Advantages of Recourse Lending

Recourse lending has advantages for both the lender and borrower, which are noted below.

Advantages for the Lender

Recourse lending presents one key advantage for a lender, which is the reduction of risk. Since lenders have access to a borrower's other assets if the collateral doesn't cover the debt, the risk of nonpayment is lower.

Advantages for the Borrower

Recourse lending has several advantages for a borrower, which are as follows:

  • Lower interest rate. A borrower can usually negotiate a lower interest rate in exchange for providing collateral to offset a borrowing arrangement.

  • Less restrictive lending criteria. Lenders are more likely to approve loans under recourse terms, even for borrowers with moderate creditworthiness.
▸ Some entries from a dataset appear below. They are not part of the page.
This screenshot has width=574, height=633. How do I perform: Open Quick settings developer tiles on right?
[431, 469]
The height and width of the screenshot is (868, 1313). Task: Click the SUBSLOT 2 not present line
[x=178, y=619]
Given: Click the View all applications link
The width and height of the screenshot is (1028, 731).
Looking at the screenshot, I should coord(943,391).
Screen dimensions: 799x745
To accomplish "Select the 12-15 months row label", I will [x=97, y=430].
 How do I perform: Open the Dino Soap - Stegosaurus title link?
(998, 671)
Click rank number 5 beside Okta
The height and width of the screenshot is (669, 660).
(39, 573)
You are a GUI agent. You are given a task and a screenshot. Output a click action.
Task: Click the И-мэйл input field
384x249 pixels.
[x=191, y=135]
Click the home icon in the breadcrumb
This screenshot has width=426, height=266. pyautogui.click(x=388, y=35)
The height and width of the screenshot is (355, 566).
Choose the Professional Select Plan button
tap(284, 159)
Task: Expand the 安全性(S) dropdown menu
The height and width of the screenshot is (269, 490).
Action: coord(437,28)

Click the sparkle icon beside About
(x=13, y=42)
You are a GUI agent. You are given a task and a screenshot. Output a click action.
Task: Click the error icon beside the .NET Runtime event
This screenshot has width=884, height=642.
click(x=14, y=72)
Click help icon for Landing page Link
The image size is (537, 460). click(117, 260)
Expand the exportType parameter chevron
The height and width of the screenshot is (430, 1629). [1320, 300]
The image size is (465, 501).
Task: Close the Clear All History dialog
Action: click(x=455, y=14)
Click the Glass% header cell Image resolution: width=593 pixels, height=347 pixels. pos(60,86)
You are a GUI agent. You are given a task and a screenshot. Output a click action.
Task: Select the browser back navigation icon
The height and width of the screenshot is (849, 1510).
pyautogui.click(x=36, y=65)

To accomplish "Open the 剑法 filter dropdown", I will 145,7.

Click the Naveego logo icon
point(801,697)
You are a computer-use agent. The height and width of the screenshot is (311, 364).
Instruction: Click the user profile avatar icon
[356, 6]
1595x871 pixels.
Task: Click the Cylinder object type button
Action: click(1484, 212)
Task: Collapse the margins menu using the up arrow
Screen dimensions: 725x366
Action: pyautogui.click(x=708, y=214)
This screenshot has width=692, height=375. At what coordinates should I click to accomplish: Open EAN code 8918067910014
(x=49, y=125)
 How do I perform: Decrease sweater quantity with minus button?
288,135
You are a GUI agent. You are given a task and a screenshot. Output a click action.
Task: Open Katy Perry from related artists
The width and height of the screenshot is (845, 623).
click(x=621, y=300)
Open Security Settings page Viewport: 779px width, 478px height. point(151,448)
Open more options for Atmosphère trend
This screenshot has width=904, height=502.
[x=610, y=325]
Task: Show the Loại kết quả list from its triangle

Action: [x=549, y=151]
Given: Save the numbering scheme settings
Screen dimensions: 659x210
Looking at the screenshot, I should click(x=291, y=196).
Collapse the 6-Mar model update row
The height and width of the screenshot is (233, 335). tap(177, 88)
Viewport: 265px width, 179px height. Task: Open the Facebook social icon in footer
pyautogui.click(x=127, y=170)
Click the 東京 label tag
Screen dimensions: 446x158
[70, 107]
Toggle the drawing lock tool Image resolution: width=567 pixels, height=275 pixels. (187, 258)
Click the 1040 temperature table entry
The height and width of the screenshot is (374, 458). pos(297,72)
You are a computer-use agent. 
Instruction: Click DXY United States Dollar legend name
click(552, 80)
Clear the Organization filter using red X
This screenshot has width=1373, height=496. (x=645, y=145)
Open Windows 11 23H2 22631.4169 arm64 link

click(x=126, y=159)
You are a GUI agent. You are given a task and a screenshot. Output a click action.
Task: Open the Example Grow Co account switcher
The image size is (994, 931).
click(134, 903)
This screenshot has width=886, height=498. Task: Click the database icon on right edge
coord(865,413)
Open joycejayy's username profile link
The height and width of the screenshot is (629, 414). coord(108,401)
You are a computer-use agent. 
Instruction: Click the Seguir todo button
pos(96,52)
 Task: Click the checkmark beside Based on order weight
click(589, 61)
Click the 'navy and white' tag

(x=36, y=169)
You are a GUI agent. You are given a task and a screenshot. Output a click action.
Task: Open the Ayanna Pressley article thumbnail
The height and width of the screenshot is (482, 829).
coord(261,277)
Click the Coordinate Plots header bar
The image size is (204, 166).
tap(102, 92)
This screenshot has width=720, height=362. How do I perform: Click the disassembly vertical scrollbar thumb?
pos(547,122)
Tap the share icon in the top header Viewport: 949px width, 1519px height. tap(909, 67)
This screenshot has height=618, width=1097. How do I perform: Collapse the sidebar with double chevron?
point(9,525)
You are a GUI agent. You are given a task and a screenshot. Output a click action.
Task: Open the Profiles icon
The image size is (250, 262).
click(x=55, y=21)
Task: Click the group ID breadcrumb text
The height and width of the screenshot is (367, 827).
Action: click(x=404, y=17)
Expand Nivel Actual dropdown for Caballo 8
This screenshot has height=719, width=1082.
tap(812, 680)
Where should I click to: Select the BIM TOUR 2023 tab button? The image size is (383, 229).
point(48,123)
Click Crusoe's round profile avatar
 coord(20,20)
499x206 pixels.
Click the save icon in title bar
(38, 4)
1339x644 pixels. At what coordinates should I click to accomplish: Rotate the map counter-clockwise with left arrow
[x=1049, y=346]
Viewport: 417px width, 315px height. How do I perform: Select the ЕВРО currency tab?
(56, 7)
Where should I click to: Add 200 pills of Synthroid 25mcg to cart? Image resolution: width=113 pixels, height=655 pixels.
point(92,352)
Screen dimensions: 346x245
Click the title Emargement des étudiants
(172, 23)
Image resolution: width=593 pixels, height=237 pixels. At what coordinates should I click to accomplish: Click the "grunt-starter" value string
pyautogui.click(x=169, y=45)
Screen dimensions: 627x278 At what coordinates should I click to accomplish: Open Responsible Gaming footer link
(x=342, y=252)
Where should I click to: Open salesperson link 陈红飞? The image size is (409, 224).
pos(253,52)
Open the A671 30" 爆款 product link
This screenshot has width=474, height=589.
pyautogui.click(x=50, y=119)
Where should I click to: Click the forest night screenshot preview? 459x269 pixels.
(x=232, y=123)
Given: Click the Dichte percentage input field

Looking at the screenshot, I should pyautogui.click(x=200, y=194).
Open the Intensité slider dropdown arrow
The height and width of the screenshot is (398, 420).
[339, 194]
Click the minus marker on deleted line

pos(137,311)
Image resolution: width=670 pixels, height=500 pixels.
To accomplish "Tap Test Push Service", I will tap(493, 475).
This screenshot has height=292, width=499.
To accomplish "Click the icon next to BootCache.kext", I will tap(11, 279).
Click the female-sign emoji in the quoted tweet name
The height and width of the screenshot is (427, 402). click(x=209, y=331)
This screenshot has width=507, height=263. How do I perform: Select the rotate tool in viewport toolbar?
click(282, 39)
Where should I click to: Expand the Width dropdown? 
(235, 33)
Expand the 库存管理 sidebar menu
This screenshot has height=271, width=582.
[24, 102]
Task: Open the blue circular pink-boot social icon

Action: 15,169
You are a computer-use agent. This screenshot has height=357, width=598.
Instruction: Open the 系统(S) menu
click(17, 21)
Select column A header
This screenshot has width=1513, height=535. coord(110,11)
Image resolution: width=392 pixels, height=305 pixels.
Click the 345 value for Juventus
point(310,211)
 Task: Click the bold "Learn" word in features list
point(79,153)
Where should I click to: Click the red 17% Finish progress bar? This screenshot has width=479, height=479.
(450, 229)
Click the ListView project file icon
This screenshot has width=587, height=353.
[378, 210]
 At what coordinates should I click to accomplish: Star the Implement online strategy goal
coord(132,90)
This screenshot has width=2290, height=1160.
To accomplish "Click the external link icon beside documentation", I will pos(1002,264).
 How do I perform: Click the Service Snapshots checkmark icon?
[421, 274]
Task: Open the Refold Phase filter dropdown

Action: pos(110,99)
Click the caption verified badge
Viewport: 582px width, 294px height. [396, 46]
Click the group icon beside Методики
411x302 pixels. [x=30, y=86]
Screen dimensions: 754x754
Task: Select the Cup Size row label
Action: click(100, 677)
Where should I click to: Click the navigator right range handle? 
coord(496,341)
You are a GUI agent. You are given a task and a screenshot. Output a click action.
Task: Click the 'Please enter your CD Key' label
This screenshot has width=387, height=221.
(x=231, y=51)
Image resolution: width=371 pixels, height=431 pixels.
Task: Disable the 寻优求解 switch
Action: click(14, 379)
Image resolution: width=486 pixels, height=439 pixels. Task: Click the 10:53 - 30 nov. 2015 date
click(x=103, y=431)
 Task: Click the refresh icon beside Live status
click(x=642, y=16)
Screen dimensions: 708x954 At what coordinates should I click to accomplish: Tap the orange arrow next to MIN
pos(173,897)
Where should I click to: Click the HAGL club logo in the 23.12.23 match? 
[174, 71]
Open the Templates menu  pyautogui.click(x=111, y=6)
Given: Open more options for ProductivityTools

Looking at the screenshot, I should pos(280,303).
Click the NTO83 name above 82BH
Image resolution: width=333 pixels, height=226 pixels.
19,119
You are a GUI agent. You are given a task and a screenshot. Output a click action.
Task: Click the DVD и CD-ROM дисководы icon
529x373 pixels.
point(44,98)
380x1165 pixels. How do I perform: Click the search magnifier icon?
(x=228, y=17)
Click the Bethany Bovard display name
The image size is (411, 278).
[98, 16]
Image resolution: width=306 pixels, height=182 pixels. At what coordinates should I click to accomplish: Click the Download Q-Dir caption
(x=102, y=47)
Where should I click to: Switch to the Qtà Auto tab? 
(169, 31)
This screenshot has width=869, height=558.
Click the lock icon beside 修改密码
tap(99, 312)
  • Higher loan amounts. Lenders may offer larger loans because their risk exposure is mitigated by the additional recourse to the borrower’s assets.

  • Improved cash flow. A recourse arrangement can free up capital for other purposes, which is especially important for a growing business.

  • Faster loan processing. Lenders may expedite loan approval processes because of the added security of recourse provisions.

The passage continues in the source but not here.